Circling the Sun

“I don’t know what to say, kid. Gooch isn’t likely to change his mind.” He pressed his teeth together hard, making the muscles in his jaw jump. “I’ll tell you one thing, though, everyone on the track will know what’s what. You’ve done the work with her. All I’m getting is the ride.”

 

 

When he’d gone I stared at the wall, my heart shuddering in place. There had been times in my life when I might have deserved this sort of comeuppance. I couldn’t pretend otherwise. Eric’s wife had no doubt heard an earful of gossip about me, but I hadn’t so much as put a finger on him. I had worried over Wise Child, nurtured and babied her, loved her. Now she’d been taken from my stables, my hands.

 

Not even Ruta could talk to me.

 

 

 

 

 

At the post, ten horses ripple and stamp, their jockeys light, brilliant as feathers. They’re poised to run, dying to run, and when the starter gives his signal, they do. Ruta stands behind me in Delamere’s box. We both feel Wise Child in the field, quivering like music. Every horse is glorious. Each has a story and a magnificent will, blood and muscle, clean legs and flying tail—but none of them is like her. They none of them have her strength.

 

Sonny knows how to get everything from our filly, but little by little. One pulsing beat at a time. He intuits when to coax her or hold her back, or inch her into a waiting, almost infinitesimal gap. She has speed and smoothness, and a reserve of something else, something undefined—but will it be enough?

 

Soon, everyone in the grandstand comes to their feet, craning to see bits of coloured silk above churning legs, the stakes high or negligible. None of that matters. The money is an afterthought, something to play at, shells on a table. The horses, though. The horses live, and Wise Child is more soulful and alive than she has ever been or ever will be.
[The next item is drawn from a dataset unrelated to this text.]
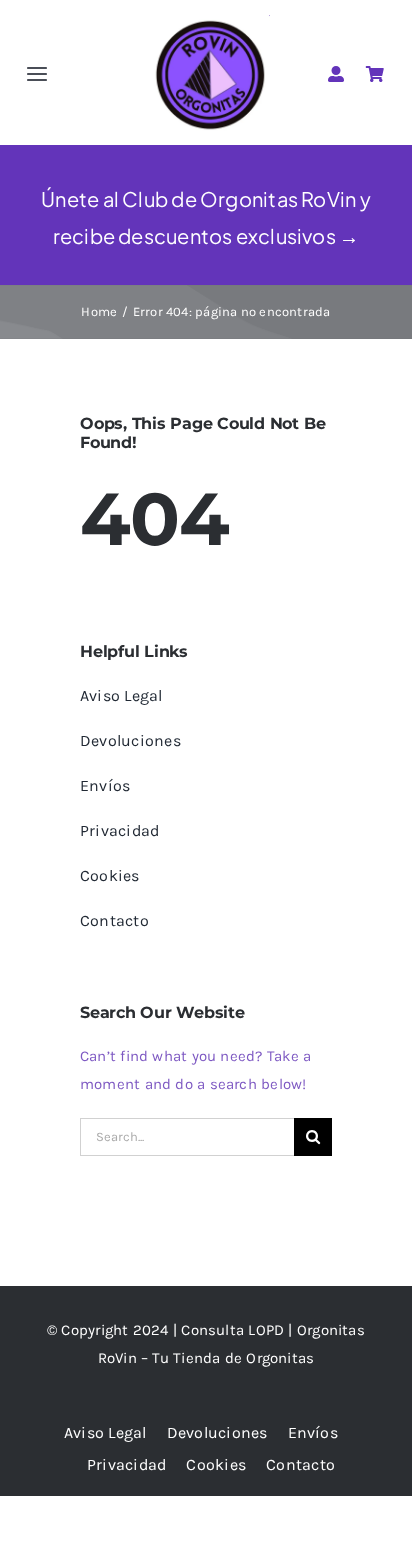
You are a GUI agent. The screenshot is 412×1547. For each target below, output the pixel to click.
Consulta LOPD (232, 1330)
She gains on a black stallion, then a chestnut, and a creamy filly. Flank and rail, shadow and silky animal grace. At the final turn she has the lead. A nose at first, then a body length. Two.

 

Ruta puts a hand on my shoulder. My stomach leaps into my throat, my ears. There isn’t a sound in the crowd of thousands, none that I can hear. Somewhere Eric Gooch is watching with his wife, dying a little to see his horse in front. But he won’t see what I see. No one knows what to look for except me and Ruta, and Sonny. How Wise Child lists from the rail. A snag, a falter, a flickering sway that amounts to less than a fraction of a moment. Her legs are going. They’ve done all they can for her.

 

The field closes on her as I lurch backwards, into Ruta’s chest. I feel his steady drumming heart with my whole body, the beating of a long-ago ngoma, the pounding of arap Maina’s fist against the taut hide of his shield, and that’s how I can bear the rest of it, when I want to cry and scream and go to her, stopping the race. Everything. Can’t the world see that she’s thrown all of herself on that track, and that it isn’t enough?

 

Then, somehow, from a place beyond sense or strategy, she breaks forward, unpinned from her body’s flaws and marvels. It’s only courage that takes her the final distance. Only grit. When her muzzle hits the tape, the crowd releases the flare of a single collective cheer. Even the losers have triumphed with her, for she has shown them something more than a race.

 

There is a bright blur of thrown tickets, bodies crowding the rails and gate. The band begins to play. Only Ruta and I are still. Our girl has done more than win. With those legs, with not much more than her heart, she’s broken the St. Leger record.

 

 

 

 

 

Even when he was very old, and horses were behind him, and Africa, too, Sonny Bumpus would keep a silver cigarette case in his pocket that I’d engraved for him with Wise Child’s name and the date of our St. Leger. He was fond of taking it out and stroking the warm and gleaming top with his thumb, ready to tell anyone who would listen about the ride of his life, and how I’d brought back Wise Child from a near-crippled state to produce one of the greatest victories in the history of racing.

 

Sonny was a good egg. He had had that moment of perfect flight, but he gave the greater part of the glory to me. And though Eric Gooch never came crawling to give Wise Child back, or even thank me, most of the colony was ready to praise my accomplishments. Later that season, Ruta and I had a string of validating wins. Welsh Guard triumphed at Eldoret, Melton Pie took the Christmas Handicap, and our own Pegasus won gold at three gymkhanas running.

 

In February, I began to train Dovedale, a horse of Ben Birkbeck’s, and when I met him at D’s hotel in Nakuru to talk over our strategy, Ginger Mayer was on his arm. I hadn’t seen very much of her since Karen’s shooting party, but she looked lovely and content now, her bright red hair pulled back on one side with a jewelled clip, her pale skin flawless. On her left hand sat a fat pearl ring. Apparently, she and Ben were engaged. She’d made quick work of it, too; his divorce from Cockie had been finalized only months before.